Mas o que tudo isso tem a ver com o 1,5% e os 9 estados?
Visando não perder a verba e permanecerem viáveis, a tendência é que as eleições para a câmara baixa sejam mais competitivas esse ano do que nunca antes. Isso gera incentivos para que os partidos indiquem nomes mais conhecidos e, com isso, mais antigos na arena política, para a Câmara dos Deputados.

Meu palpite é que isso diminua muito a taxa de renovação nessas eleições em relação às Legislaturas anteriores.

E quais são as consequências disso?

Em pesquisa referente à atuação parlamentar no Plenário, constatei que os deputados que não são novatos têm mais chance de incluir na Pauta um item que será aprovado. O funcionamento da Casa é mais complicado do que pode aparentar e a grande quantidade de instituições informais torna lento o processo de adaptação de um novo representante que frequentemente traz consigo uma equipe também nova. Simplificadamente, um deputado que tem mais tempo de Casa, sabe fazer melhor uso dos instrumentos e aumenta sua capacidade de atuação.

Na melhor das hipóteses, isso pode significar que haverá mais lideranças de um mesmo partido na Casa e isso irá contribuir para um processo menos vertical das decisões intrapartidárias. Por outro lado, o incentivo para nacionalização não será suficiente e a tendência é que as principais lideranças sejam oriundas dos estados nos quais os partidos tradicionalmente concentram suas cúpulas. A tendência será, portanto, que as lideranças sejam menos distribuídas geograficamente.
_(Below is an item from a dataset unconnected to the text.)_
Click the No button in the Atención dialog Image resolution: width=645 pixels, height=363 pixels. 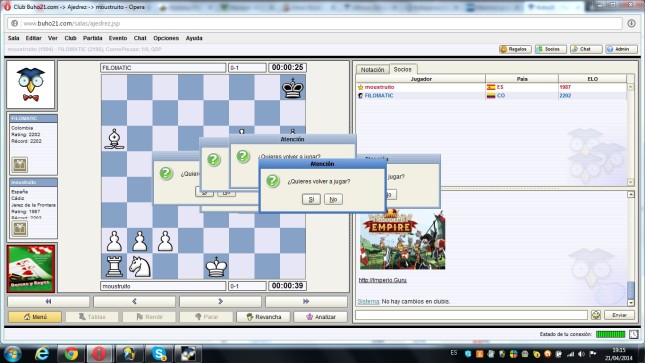tap(333, 199)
Para continuar nosso exercício de previsão dos resultados dos incentivos e sempre lembrando que as regras do jogo são diferentes do jogar, como as lideranças de outros estados ou de outras categorias, que frequentemente são chamadas de baixo clero, se farão ouvir? Nossa aposta é que todo esse processo fortaleça os já ascendentes grupos suprapartidários, nas formas de frentes e bancadas parlamentares que, a despeito de não terem poderes constituídos formais, carregam a força da alta capacidade de organização. Para onde isso irá nos levar, só o tempo – ou a próxima modificação via judiciário – dirá.